Reactive acoustic navigation or phonotaxis for mobile robots with obstacle avoidance has been relatively well studied. A number of approaches, employing a varying number of microphones for phonotaxis as well as number and type of distance sensor(s) for obstacle avoidance, have been reported in the literature [2, 4, 16, 17, 40, 41]. All these approaches use multi-microphone arrays with more than two microphones to extract sound direction information from the perceived time-of-arrival-difference via cross-correlation. Mobile robots with reactive behaviour-based controllers that must perform phonotaxis in the presence of obstacles must deal with two challenges. First, obstacles that are smaller in size than the sound wavelengths do not block the sound due to sound diffraction. Without any obstacle detection, a higher-level goal-directed steering behaviour will simply steer the mobile robot towards the acoustic target and may cause collision with such obstacles.
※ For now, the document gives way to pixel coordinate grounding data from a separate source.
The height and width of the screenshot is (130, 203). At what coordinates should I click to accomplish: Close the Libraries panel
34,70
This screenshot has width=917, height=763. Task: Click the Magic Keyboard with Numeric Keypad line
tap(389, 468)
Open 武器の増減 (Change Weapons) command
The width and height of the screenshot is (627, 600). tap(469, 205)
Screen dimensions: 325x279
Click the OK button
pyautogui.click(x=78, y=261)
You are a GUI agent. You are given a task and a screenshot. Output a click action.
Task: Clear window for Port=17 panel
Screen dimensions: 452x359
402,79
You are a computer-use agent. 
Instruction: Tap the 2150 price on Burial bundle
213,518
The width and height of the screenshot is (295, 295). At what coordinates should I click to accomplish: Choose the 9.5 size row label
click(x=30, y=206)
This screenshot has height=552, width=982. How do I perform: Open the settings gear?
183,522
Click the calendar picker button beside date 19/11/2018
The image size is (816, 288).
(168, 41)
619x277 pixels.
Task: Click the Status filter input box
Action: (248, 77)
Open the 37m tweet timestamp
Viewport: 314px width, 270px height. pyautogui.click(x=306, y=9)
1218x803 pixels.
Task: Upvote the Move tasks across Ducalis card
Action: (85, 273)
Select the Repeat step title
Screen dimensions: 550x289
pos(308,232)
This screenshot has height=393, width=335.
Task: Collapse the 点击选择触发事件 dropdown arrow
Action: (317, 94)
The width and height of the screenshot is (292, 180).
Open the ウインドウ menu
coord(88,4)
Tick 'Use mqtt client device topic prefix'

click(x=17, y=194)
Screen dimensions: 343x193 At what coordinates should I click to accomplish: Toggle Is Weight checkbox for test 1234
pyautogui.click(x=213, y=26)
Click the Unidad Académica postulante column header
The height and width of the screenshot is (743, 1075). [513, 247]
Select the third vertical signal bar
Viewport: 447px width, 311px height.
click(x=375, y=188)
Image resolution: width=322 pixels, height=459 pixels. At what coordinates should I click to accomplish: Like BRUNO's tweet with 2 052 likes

Adding a low-level obstacle avoidance behaviour will force the robot to alter its heading temporarily while negotiating the obstacle. This maneuvre may, however, temporarily direct the robot away from the acoustic target, thereby creating conflict between the two behaviours, which is the second challenge. We have previously developed a neural circuit that minimises this conflict and learns stable motion paths via unsupervised learning [35].

Contribution of the present work

The adaptive neural circuit for acoustic navigation presented here has the advantage of being a computationally inexpensive reactive controller that uses only two sound sensors and learns smooth motion paths online without supervision.

Our approach builds upon our previously reported [35] purely reactive control architecture implementing path-planning with obstacle avoidance using two sound sensors and a distance sensor. Our original architecture is in the form of an adaptive neural circuit that implements two behaviours—high-level phonotaxis and low-level obstacle avoidance. There are two main differences between our original architecture and the subsumption architecture. First, the high-level behaviour does not subsume the low-level behaviour. Instead, the low-level behaviour inhibits the motor commands of the high-level behaviour when necessary. Second, the obstacle avoidance behaviour modulates the parameters of the phonotaxis behaviour via unsupervised learning. Explicit hand-tuning of the phonotaxis behaviour is therefore not necessary. This also minimises the triggering of the obstacle avoidance behaviour and consequently sharp turns during navigation. However, the main drawback of our earlier approach is that in complex cluttered environments, the obstacle avoidance behaviour cannot be completely avoided. This implies that sharp turns cannot be completely avoided, even though the overall motion paths are relatively smoother as compared to those when the learning is disabled and parameters of the acoustic steering behaviour are fine-tuned by hand.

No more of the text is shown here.